--- START OF MATERIAL PROVIDED ---
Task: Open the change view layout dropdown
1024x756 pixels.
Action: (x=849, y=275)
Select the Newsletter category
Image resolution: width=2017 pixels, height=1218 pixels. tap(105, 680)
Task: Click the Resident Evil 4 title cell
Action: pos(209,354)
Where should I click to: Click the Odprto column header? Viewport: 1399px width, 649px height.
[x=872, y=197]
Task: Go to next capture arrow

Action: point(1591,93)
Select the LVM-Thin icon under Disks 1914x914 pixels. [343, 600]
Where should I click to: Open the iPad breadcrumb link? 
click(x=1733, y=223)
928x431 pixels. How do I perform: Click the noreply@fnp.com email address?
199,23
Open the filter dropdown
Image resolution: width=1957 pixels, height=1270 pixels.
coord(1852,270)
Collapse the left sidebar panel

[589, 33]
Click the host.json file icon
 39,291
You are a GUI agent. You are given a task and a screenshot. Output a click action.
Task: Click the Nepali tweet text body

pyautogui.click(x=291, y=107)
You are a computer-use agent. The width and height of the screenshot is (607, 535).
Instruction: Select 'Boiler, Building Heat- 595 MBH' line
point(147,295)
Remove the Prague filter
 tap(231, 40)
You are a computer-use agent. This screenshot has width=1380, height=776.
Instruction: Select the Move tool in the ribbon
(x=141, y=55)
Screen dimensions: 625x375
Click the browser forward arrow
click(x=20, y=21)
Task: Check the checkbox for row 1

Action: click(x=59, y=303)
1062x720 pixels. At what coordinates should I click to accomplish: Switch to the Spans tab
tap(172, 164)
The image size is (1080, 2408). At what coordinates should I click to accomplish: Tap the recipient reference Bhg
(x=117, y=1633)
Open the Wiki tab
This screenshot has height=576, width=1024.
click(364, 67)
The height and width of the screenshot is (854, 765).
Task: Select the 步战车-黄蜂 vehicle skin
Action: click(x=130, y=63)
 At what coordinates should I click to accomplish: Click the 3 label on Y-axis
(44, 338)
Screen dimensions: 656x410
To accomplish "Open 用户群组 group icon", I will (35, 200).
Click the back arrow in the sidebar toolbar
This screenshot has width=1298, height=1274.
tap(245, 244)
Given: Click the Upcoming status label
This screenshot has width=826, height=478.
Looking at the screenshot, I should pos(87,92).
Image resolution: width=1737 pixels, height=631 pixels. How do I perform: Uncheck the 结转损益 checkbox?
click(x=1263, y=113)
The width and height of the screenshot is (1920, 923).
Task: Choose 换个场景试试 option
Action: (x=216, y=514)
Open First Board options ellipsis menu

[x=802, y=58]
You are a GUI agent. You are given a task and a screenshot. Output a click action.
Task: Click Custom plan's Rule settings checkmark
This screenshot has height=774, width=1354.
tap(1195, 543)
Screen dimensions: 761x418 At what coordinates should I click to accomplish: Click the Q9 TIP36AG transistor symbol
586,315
--- END OF MATERIAL PROVIDED ---
YOUR GOAL ▸ Copy the material word for word, from its first line through the line that contains "[x=872, y=197]", with both of those lines included.

RIGHT ANSWER ▸
Task: Open the change view layout dropdown
1024x756 pixels.
Action: (x=849, y=275)
Select the Newsletter category
Image resolution: width=2017 pixels, height=1218 pixels. tap(105, 680)
Task: Click the Resident Evil 4 title cell
Action: pos(209,354)
Where should I click to: Click the Odprto column header? Viewport: 1399px width, 649px height.
[x=872, y=197]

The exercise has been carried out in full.